══ Data supplied ══
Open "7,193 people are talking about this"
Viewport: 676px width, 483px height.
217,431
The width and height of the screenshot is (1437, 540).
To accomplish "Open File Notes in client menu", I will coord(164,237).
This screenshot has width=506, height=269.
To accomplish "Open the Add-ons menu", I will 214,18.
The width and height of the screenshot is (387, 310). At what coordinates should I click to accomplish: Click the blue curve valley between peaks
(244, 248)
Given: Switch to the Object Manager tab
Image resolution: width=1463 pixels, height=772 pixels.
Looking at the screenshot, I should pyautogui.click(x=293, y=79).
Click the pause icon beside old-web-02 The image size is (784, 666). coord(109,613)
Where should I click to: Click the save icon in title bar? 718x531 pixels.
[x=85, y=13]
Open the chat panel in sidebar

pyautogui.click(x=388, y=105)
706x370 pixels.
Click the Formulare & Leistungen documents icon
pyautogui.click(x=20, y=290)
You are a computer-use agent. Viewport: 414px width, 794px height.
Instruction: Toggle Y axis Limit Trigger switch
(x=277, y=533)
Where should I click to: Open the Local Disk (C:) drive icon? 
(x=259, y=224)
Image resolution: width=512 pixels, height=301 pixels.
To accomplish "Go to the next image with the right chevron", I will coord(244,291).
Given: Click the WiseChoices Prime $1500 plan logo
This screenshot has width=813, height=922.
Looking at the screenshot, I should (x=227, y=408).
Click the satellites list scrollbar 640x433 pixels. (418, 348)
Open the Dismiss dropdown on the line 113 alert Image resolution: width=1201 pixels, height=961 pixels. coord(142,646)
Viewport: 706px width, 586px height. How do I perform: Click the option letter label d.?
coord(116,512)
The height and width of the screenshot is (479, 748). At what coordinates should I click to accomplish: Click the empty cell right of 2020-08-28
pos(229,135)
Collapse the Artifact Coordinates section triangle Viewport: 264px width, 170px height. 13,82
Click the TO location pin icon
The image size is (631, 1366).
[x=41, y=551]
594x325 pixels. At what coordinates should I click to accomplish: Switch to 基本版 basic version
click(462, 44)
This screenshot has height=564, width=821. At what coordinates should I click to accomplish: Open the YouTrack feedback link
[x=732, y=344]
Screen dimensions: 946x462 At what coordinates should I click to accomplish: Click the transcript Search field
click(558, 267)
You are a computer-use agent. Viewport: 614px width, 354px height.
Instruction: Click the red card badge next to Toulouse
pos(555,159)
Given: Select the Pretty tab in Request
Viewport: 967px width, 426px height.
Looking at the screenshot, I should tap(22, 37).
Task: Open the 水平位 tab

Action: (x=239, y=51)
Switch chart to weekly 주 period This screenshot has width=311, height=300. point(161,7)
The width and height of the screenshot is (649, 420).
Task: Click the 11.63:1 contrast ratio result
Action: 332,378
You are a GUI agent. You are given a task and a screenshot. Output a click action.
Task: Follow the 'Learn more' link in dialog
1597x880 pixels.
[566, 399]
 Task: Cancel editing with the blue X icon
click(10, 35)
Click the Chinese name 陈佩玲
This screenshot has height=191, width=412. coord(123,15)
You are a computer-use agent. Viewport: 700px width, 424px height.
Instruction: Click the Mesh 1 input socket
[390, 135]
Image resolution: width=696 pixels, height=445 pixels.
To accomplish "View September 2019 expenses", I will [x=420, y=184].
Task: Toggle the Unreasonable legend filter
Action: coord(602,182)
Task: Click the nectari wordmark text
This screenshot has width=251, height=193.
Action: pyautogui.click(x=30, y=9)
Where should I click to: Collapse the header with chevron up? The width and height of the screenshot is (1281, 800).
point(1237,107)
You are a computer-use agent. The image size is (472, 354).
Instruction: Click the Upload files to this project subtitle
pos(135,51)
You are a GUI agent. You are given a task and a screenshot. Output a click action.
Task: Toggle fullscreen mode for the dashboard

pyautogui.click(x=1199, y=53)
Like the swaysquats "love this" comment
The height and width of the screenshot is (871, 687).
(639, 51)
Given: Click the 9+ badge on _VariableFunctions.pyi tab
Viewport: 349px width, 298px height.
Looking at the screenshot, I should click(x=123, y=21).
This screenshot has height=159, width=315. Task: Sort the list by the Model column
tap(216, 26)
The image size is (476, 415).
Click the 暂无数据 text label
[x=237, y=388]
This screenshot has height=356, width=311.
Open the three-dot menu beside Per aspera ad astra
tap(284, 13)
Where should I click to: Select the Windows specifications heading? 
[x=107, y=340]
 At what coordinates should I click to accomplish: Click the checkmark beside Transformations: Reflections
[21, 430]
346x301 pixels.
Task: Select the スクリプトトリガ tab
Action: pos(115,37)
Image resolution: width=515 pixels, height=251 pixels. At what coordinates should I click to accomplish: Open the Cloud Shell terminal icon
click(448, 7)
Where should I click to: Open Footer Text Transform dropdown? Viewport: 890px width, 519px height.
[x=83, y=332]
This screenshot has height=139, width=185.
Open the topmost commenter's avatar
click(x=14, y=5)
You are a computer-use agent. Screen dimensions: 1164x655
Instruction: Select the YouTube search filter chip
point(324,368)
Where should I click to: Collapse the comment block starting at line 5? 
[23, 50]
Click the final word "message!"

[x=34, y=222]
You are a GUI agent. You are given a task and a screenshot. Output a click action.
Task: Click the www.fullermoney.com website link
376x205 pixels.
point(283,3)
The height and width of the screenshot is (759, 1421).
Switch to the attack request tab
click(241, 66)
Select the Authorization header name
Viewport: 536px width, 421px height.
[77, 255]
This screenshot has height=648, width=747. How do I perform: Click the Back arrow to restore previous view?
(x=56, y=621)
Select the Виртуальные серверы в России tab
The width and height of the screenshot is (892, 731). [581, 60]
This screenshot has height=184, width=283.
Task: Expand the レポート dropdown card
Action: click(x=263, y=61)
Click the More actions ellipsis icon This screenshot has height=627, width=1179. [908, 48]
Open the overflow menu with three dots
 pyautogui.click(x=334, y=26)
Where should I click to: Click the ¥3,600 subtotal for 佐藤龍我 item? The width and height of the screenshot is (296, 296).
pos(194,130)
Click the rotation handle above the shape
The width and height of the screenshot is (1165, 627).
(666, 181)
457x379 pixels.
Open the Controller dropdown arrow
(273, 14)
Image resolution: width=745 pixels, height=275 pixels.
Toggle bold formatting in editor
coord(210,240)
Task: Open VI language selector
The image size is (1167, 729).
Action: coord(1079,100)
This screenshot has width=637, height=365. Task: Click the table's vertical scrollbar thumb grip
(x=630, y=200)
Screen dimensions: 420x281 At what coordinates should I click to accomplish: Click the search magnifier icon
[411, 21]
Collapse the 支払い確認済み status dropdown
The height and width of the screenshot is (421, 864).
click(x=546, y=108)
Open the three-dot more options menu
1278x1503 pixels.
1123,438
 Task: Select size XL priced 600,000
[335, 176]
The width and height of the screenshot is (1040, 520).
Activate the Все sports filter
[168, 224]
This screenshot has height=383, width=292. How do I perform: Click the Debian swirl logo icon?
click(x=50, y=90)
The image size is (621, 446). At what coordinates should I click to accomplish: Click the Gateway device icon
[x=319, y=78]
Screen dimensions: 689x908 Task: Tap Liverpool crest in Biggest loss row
═══
● The problem
Lay out the rows in the stretch from the line containing "This screenshot has width=637, height=365." through the line containing "(x=630, y=200)" as a two-column CSV with the headers instruction and location. Give one CSV line per row, holding its text and its answer, each in a single quoted field with line breaks replaced by spaces.

● Answer
instruction,location
"This screenshot has width=637, height=365. Task: Click the table's vertical scrollbar thumb grip","(x=630, y=200)"